After a few months of being happily distracted and out of my routine, I’m back at my desk enjoying the pleasures of writing, reading, and tending to simple tasks. It’s the old Zen proverb in action: ‘Before enlightenment, chop wood and carry water. After enlightenment, chop wood and carry water.’
Cue enlightenment. Last weekend I took a writing workshop from Becca Puglisi (for any writers reading this, do yourself a favor and google books by Becca Puglisi and her writing partner, Angela Ackerman; one of my favorites is The Emotional Wound Thesaurus: A Writer’s Guide to Psychological Trauma).
Last weekend’s workshop was on hidden emotions and subtext. Puglisi showed us how to convey, through dialogue, what our characters are hiding and not saying. We all hide our emotions at times, Puglisi maintained. And we all lie at times too, she added.
Frankly, this didn’t sit well with me. Wouldn’t life be easier if we shared honestly and openly, but with respect? It might not shape tension in a novel, but when it comes to life, I value transparency. I connect it with integrity, something that’s also important to me.
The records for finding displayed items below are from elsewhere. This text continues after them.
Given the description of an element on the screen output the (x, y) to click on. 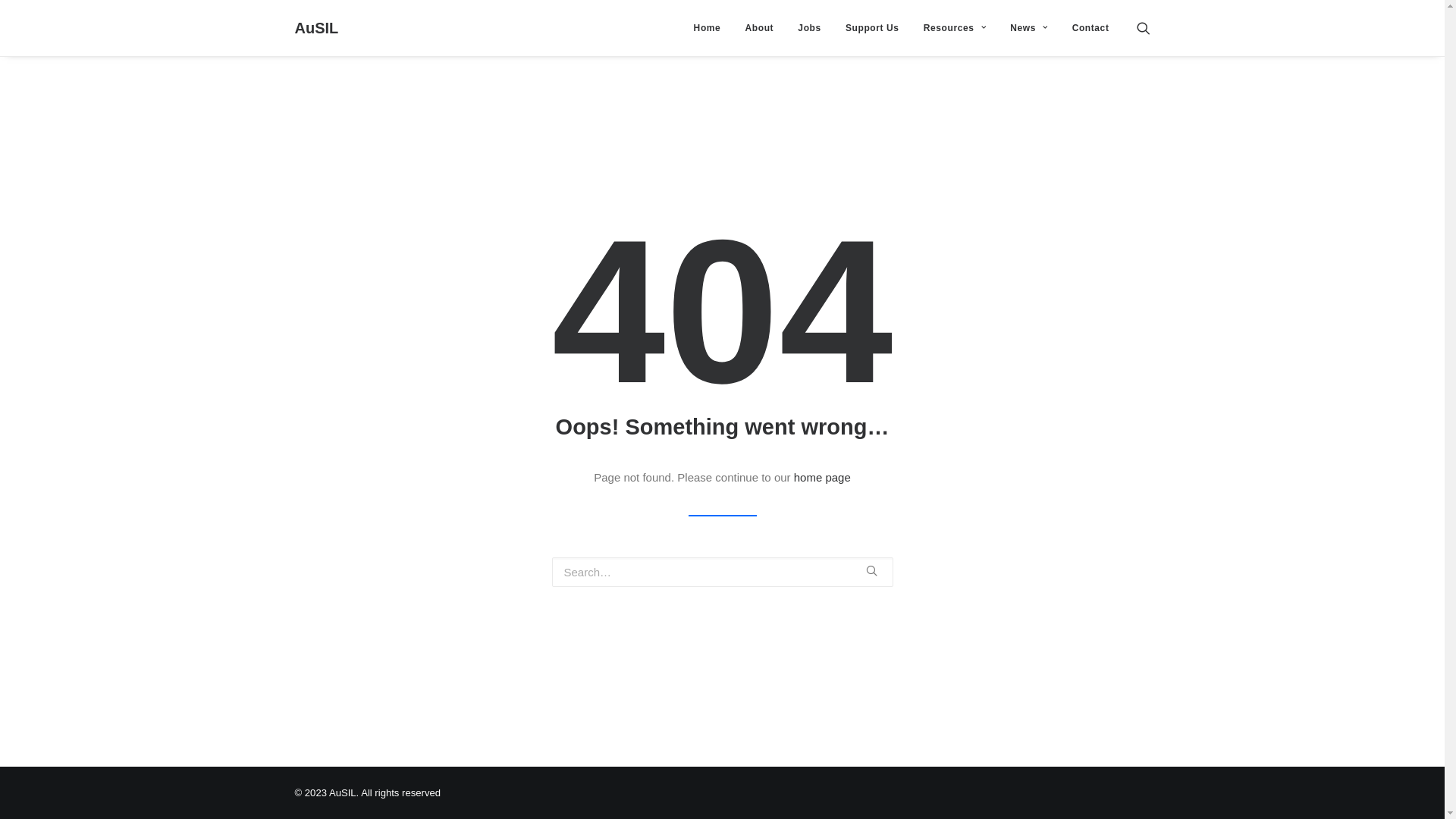
AuSIL Element type: text (316, 27)
Search for: Element type: hover (722, 571)
home page Element type: text (821, 476)
Home Element type: text (707, 28)
Jobs Element type: text (809, 28)
Resources Element type: text (954, 28)
About Element type: text (759, 28)
Contact Element type: text (1085, 28)
News Element type: text (1028, 28)
Support Us Element type: text (872, 28)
I thought about our recent month in Japan. Instead of showing their real feelings, Japanese people usually use tatemae in public. Tatemae (建前) literally means ‘built in front.’ It refers to the facade people put in front of others to please them or avoid confrontation, and it often contradicts their true feelings. We were warned about this very thing from someone who had lived in Japan for several years. “Be careful asking for directions,” they said, “because even if someone doesn’t have an answer, they may use tatemae and point you in the wrong direction.” And that’s exactly what happened multiple times. We would carefully follow the directions we were given only to become hopelessly lost and taken further afield from our destination. It would have been much easier for us if people had simply said ‘I don’t know.’ However, it wouldn’t have been easier for them because there’s a high cultural value on saving face in Japan.
Still, that’s Japan I told myself. It’s different in North America.
Or is it?
Puglisi, who lives in Florida, used the example of a single mother who holds differing political views from her coworkers and refrains from sharing them for fear of repercussions like losing her job and being unable to feed her kids. Or a man who lies outright to his sister about his political affiliations because if he shared honestly, he wouldn’t be allowed at his dying mother’s bedside.
Those are extreme cases. That’s not the norm, I told myself. Yet the same political divide is happening in Canada. The same issues are cropping up here.
“We all lie at times,” Puglisi repeated. “We all hide our emotions, mask judgements, water down opinions, hold back information, redirect and control conversations. Those are all forms of lying.”
Framed that way, I was better able to relate to the point Puglisi was making.
For instance, my daughter recently took my five-year-old grandson for his shot. She knew it would hurt; she expected him to scream (and scream he did) but she masked her emotions because her getting upset would only add to his distress. In another instance, when pressed by one family member about the romantic inclinations of another family member, I was anything but transparent. I deliberately withheld information that wasn’t mine to give, redirecting the conversation to something more mundane.
A lack of transparency, concealing things, is not only an option at times, sometimes it is the best option. Unless, of course, you’re lost in the middle of Tokyo and desperately need help finding your way. Then I’m all for transparency. Or calling a cab.